• [Dataset excerpts]:
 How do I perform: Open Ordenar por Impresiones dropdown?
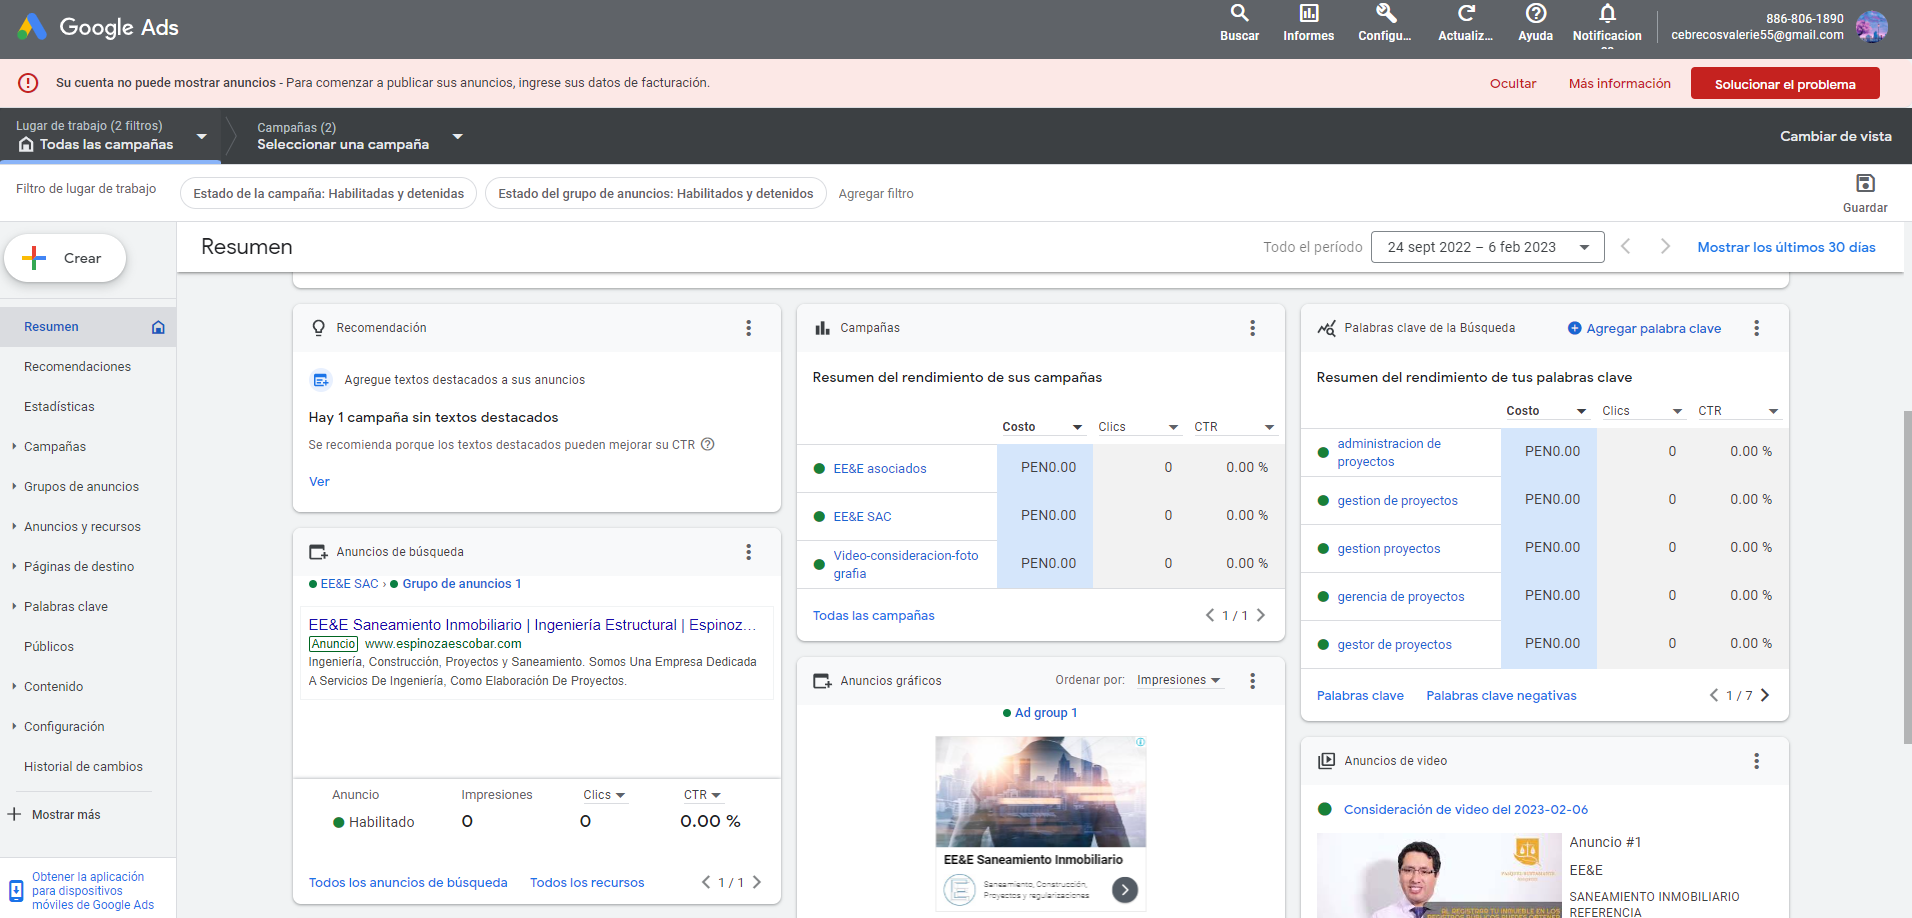(1178, 680)
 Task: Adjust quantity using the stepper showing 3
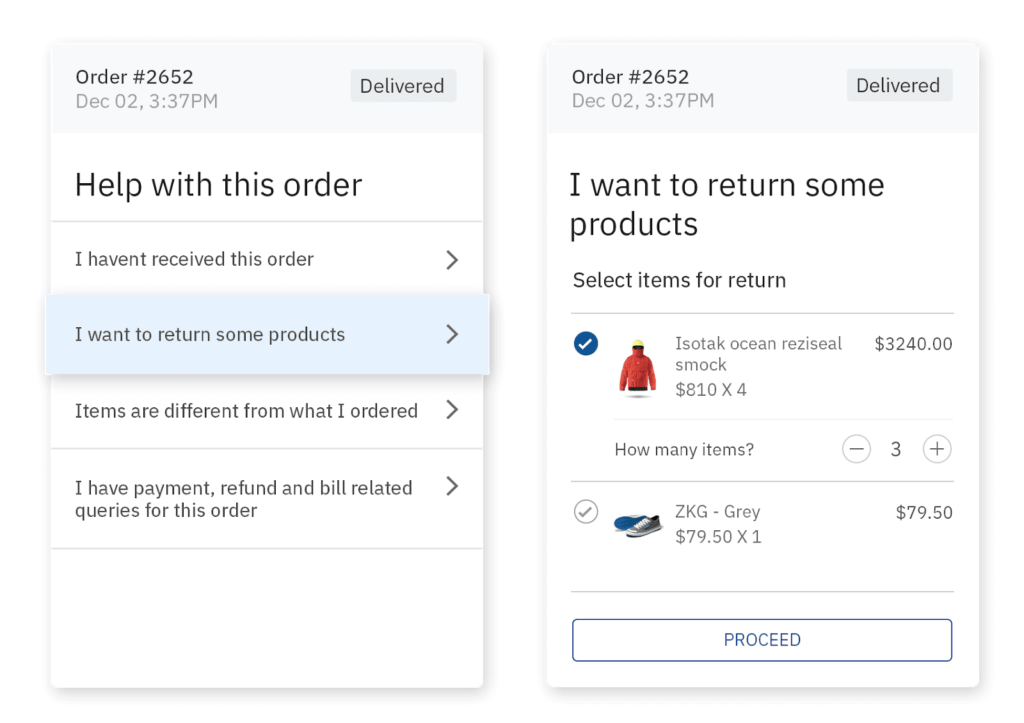(x=896, y=449)
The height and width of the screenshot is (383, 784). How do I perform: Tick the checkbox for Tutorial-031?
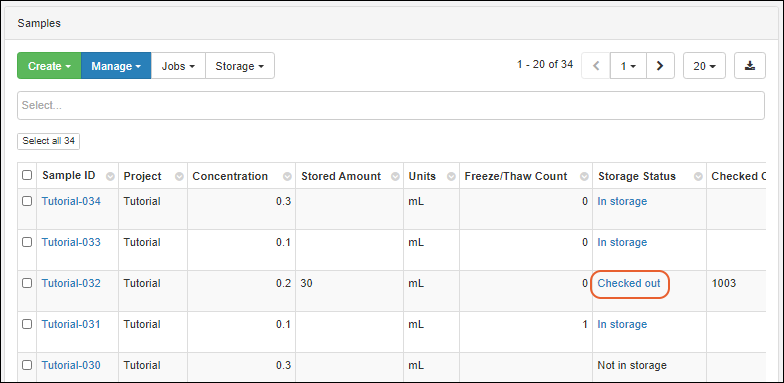[x=27, y=324]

• [The task]: Go through the entries above and write them out again exactly, images left behind.

• [Answer to the problem]:
 How do I perform: Open Ordenar por Impresiones dropdown?
(1178, 680)
 Task: Adjust quantity using the stepper showing 3
(x=896, y=449)
The height and width of the screenshot is (383, 784). How do I perform: Tick the checkbox for Tutorial-031?
[x=27, y=324]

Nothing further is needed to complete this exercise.